■ **INFORMATION**:
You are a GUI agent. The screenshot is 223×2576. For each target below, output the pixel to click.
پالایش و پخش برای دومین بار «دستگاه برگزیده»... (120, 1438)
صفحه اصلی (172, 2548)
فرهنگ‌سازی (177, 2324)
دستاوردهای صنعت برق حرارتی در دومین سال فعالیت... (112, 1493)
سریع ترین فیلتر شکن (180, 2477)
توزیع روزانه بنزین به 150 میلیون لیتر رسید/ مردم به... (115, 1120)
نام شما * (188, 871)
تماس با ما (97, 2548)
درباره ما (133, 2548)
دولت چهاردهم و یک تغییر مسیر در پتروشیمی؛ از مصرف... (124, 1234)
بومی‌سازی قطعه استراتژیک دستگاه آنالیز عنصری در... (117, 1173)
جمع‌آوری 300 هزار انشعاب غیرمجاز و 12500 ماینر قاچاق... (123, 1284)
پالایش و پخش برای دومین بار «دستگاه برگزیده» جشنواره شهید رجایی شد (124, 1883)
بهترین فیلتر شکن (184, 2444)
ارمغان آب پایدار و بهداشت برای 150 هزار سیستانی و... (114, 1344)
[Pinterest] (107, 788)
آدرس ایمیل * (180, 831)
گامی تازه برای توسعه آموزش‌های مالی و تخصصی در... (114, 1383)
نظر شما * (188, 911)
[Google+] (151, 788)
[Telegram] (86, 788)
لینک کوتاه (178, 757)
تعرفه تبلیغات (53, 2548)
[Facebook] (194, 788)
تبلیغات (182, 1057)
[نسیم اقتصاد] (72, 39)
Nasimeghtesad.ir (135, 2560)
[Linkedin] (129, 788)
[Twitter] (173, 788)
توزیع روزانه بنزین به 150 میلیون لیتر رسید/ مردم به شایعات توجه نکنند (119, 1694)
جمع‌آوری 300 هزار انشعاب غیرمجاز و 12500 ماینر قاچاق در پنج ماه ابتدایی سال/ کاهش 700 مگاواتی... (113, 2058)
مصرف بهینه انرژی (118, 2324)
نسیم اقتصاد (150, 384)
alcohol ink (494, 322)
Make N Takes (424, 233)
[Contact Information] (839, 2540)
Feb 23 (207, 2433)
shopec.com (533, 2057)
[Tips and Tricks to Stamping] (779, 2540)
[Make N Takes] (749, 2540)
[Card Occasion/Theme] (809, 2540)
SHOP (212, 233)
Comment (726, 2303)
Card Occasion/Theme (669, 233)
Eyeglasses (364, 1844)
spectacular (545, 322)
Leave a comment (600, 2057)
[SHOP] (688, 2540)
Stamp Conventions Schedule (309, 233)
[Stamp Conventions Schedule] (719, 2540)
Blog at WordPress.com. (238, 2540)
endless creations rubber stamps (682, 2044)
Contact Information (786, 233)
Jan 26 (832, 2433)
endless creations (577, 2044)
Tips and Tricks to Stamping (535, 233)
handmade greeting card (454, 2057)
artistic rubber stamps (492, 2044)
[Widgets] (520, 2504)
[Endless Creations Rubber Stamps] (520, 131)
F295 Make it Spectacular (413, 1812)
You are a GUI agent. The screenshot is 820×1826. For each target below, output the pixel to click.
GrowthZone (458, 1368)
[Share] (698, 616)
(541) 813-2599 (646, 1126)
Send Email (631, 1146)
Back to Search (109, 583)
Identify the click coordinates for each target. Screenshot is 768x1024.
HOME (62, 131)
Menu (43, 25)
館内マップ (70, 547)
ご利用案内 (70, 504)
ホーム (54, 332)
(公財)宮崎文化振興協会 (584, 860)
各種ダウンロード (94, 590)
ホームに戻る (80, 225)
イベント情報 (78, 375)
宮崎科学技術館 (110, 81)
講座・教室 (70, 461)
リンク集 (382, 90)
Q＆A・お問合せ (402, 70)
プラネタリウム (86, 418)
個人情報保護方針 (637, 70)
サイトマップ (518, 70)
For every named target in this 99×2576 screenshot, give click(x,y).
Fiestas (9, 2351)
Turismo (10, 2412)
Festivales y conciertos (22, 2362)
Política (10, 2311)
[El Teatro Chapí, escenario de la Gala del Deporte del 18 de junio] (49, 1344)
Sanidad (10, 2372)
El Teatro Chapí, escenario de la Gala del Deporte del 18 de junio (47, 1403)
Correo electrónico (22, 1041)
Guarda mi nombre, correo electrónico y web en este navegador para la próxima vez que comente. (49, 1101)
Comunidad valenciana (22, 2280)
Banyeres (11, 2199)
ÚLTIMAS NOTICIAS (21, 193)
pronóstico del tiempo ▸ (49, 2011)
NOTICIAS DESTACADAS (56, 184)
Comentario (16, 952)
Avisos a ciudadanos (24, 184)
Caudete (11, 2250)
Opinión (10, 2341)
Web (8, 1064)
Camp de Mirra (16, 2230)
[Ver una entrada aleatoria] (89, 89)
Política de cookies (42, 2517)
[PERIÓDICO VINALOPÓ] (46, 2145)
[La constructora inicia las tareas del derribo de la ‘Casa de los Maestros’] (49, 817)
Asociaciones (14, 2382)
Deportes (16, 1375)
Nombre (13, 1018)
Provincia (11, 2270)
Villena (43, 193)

■ **WHAT YOU HAVE TO DO**:
The number of lines in the data holding the string "دستگاه" is the whole answer.

■ **TASK ANSWER**:
3